ShuffleNet: An Extremely Efficient Convolutional Neural Network for Mobile Devices

depthwise separable convolution:depthwise convolution+ pointwise convolution。
depthwise convolution:比如输入是AXA大小,M通道,输出大小是BXB,N通道。比如卷积核大小为KXK。depthwise convolution就是:使用M个KXK大小的卷积核,分别对输入进行卷积,与常规的卷积不同的是,没有对卷积完的结果进行累加,而是直接作为M个输出。
pointwise convolution:使用1X1大小的卷积核进行常规卷积。

一些大的架构如Xception 和ResNeXt,在极度小的网络上效率非常低(由于1 × 1卷积)。
channel shuffle operation:为了解决由group convolutions 导致的side effects。方法如图1。
group convolution通过保证每个卷积只在对应的输入通道上操作,大量的减少了计算。每个通道是一个组。如果每个组之间不交流,最后的特征图表达能力较差,所以不同组特征图之间的”交流”很重要。如图1。

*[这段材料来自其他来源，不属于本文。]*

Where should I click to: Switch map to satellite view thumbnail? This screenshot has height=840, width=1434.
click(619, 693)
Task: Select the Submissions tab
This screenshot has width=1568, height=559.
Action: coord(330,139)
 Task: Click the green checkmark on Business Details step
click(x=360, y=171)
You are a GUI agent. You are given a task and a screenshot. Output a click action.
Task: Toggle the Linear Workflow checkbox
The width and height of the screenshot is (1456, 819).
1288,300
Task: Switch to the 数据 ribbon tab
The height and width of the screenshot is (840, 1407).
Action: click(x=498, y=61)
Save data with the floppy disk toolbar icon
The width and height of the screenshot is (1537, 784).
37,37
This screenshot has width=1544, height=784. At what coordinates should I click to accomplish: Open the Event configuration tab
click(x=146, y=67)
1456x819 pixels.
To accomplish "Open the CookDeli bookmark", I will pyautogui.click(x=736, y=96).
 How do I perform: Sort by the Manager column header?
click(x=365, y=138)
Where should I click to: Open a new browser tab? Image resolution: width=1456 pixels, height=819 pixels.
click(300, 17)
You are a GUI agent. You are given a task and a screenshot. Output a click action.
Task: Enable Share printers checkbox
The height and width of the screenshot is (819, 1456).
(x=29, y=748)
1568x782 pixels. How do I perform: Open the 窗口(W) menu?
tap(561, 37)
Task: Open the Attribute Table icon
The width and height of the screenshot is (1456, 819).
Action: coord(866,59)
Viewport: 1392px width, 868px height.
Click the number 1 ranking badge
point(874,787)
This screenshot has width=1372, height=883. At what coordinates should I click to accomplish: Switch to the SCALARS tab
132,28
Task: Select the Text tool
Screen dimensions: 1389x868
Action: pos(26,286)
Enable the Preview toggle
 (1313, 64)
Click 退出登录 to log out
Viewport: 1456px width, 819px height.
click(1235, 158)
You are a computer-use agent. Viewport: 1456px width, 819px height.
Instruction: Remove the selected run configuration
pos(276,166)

ShuffleNet: An Extremely Efficient Convolutional Neural Network for Mobile Devices

之前减少网络参数的办法一般是先通过depthwise,然后在加1X1卷积。虽然大量减少计算,但是1X1卷积也还可以继续优化,方法就是channel sparse connections。
pointwise group convolutions:通过对1X1的卷积改为group convolutions操作,来减少计算量。如图2。
结合残差模块的ShuffleNet模块单元如图2。

ShuffleNet: An Extremely Efficient Convolutional Neural Network for Mobile Devices

将原始的1X1的卷积变为group convolutions,然后进行shuffle,在加一个3X3的depthwise separable convolution操作。图2中(c)改变了两处,1,在短路径增加一个3 × 3 average pooling;2,将最后叠加改为拼接。
结论就是,ShuffleNet可以使用更加广泛的特征图,而这个对于小网络来说非常重要,因为小网络通道个数较小,难以处理信息。
Network Architecture
ShuffleNet如表1。

ShuffleNet: An Extremely Efficient Convolutional Neural Network for Mobile Devices
表中,如果对应的stride为2,表示使用图2中c模块;如果stride为1,表示使用图2中模块b。ShuffleNet模块中参数通过表1中output channels列计算得到。
总结就是:在保证精确度的前提下,通过减少计算量(pointwise group convolutional和depthwise separable convolutional)来加快速度。由于group convolutional会出现side effects,通过channel shuffle来消除。